Copy the stretch of the listing from the line containing "public audience icon" through the line containing "Action: 352,239", reproducing each line as it appears.

** START Data in this exercise **

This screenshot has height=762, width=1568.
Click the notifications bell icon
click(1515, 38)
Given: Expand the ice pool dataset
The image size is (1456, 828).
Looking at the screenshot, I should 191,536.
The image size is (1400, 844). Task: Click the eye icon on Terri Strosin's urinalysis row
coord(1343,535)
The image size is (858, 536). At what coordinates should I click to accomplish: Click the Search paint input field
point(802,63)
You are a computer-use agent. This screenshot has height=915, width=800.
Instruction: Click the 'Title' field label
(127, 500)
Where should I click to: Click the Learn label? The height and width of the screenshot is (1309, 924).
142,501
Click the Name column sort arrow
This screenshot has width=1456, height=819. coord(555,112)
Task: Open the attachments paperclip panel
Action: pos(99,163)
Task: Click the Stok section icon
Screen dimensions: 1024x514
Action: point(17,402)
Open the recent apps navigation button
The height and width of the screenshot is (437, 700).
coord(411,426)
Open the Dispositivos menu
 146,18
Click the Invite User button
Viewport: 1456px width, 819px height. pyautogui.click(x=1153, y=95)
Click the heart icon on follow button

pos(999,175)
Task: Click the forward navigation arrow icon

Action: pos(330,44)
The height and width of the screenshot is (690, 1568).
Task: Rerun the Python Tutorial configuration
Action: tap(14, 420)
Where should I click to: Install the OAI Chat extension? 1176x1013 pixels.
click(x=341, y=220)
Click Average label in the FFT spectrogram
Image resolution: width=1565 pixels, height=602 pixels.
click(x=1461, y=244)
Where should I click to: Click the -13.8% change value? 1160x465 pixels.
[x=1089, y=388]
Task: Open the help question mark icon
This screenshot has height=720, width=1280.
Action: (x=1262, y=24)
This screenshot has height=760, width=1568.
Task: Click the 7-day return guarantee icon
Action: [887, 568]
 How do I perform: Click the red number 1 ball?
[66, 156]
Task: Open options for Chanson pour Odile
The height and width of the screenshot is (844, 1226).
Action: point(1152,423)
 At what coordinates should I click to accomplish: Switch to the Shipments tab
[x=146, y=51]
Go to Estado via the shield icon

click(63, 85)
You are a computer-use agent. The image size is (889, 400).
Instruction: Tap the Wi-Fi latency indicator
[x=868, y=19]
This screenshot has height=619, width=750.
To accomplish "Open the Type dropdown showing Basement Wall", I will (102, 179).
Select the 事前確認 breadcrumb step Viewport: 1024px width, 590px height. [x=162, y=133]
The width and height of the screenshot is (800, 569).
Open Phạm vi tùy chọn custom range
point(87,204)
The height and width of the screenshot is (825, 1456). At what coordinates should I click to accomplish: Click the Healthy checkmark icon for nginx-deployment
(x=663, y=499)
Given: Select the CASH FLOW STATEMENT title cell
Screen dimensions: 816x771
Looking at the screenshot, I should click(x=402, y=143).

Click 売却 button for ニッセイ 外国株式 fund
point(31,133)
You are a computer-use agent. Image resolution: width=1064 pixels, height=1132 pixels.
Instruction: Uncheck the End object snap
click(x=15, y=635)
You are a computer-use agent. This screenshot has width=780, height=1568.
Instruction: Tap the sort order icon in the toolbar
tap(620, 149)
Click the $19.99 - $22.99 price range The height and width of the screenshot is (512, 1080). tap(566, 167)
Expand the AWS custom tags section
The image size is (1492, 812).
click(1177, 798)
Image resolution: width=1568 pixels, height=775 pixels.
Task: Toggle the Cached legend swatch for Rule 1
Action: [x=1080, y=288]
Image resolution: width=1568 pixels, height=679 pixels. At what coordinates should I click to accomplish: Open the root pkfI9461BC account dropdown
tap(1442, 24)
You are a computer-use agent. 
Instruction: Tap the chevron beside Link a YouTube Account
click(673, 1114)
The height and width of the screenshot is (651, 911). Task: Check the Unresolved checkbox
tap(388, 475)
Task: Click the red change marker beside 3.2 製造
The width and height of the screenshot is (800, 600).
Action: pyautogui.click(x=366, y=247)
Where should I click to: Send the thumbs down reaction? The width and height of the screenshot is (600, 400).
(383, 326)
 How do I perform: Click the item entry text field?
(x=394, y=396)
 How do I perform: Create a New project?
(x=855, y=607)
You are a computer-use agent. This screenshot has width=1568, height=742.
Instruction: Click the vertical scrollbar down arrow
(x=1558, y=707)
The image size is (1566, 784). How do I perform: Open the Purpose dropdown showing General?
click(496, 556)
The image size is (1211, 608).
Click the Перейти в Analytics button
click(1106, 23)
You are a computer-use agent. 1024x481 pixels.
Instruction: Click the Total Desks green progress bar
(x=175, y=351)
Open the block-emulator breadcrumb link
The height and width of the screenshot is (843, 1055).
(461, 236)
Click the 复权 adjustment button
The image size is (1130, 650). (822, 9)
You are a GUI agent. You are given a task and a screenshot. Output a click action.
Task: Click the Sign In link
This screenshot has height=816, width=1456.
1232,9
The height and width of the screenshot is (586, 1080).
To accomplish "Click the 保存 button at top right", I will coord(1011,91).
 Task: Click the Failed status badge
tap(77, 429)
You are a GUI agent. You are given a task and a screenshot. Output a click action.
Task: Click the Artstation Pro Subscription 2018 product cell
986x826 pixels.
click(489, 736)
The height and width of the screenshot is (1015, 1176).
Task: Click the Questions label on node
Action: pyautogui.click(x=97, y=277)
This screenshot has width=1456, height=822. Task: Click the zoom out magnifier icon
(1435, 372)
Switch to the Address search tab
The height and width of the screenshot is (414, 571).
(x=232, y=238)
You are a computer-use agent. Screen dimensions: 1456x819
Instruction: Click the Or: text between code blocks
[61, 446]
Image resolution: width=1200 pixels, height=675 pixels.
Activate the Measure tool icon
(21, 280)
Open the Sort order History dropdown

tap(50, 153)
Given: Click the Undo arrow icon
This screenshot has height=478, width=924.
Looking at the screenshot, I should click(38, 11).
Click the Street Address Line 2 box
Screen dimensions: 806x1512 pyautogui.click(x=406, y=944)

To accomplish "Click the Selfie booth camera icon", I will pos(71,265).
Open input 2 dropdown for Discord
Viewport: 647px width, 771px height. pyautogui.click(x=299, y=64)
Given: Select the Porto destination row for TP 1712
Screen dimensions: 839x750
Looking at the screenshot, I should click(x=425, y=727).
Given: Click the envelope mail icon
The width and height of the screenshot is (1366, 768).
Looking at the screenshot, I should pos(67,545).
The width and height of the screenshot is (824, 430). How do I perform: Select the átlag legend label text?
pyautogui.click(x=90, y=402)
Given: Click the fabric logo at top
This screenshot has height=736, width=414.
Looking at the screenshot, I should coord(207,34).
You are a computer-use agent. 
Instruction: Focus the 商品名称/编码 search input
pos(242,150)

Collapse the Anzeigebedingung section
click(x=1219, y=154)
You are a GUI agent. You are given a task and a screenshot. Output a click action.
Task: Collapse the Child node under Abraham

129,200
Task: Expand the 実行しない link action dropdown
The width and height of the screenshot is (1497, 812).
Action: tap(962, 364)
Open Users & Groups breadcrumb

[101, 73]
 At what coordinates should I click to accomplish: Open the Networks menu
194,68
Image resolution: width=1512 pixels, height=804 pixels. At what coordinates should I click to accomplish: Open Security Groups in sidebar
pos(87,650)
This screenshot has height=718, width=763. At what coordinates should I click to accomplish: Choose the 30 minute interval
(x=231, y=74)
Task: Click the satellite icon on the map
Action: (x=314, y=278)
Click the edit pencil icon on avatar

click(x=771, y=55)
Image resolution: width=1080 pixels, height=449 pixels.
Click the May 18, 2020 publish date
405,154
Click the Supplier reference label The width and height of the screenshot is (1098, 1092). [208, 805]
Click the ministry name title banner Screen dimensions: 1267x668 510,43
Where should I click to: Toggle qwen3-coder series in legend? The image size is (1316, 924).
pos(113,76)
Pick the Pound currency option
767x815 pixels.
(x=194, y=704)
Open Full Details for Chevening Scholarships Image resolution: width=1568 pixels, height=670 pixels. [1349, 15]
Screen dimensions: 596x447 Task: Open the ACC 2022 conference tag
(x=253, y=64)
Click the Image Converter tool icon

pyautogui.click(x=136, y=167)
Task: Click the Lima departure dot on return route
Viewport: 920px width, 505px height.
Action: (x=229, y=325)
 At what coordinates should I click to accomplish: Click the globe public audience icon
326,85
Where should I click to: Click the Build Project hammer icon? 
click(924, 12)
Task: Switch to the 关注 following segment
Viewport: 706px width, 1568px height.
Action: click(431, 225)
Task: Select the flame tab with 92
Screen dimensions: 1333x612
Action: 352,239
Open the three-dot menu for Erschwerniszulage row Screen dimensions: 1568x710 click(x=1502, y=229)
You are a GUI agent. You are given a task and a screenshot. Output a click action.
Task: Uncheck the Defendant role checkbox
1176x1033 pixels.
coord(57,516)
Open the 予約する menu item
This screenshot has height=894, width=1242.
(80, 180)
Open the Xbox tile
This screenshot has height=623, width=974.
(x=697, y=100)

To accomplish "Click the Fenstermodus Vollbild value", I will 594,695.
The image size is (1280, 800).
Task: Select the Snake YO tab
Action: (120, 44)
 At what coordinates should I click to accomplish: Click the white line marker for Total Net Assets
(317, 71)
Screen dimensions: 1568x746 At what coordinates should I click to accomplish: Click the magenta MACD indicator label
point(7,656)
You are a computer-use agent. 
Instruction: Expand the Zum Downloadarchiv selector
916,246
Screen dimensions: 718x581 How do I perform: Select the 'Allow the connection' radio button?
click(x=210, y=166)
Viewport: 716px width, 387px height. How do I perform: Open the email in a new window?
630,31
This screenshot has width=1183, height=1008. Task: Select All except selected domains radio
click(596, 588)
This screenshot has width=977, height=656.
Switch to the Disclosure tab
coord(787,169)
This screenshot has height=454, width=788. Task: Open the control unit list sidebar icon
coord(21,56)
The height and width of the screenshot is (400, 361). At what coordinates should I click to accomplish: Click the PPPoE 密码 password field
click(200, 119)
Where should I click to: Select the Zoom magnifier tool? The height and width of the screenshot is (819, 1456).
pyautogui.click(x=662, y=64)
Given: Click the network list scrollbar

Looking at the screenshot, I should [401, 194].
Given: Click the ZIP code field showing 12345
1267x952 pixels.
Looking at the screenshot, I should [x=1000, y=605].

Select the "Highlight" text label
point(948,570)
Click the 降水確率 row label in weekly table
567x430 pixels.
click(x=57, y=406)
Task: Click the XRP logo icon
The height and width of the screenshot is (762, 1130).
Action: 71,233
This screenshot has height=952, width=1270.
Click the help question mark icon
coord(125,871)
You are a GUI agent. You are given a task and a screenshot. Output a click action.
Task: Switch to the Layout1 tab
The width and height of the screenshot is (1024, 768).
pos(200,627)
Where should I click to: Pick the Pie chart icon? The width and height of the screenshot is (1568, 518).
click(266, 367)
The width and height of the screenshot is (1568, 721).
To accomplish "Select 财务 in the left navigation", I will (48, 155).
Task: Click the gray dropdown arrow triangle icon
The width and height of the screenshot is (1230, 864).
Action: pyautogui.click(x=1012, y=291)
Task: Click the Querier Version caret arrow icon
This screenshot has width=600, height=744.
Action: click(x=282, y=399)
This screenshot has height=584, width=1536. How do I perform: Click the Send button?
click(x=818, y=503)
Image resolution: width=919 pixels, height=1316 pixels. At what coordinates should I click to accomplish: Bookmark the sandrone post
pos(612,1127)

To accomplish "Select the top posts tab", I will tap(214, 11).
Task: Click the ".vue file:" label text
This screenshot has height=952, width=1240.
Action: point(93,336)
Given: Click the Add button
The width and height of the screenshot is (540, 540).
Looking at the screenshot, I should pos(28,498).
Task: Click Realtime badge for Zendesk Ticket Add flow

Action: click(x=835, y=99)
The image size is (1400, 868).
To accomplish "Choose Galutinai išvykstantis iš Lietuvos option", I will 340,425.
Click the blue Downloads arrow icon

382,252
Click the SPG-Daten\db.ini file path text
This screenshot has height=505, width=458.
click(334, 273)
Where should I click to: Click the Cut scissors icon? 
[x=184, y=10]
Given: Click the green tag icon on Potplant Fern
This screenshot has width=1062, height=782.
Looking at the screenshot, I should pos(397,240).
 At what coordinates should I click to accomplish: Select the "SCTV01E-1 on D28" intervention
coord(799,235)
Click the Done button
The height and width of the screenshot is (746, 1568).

** END Data in this exercise **

Written reply ▸
 At what coordinates should I click to accomplish: Click the globe public audience icon
326,85
Where should I click to: Click the Build Project hammer icon? 
click(924, 12)
Task: Switch to the 关注 following segment
Viewport: 706px width, 1568px height.
Action: click(431, 225)
Task: Select the flame tab with 92
Screen dimensions: 1333x612
Action: 352,239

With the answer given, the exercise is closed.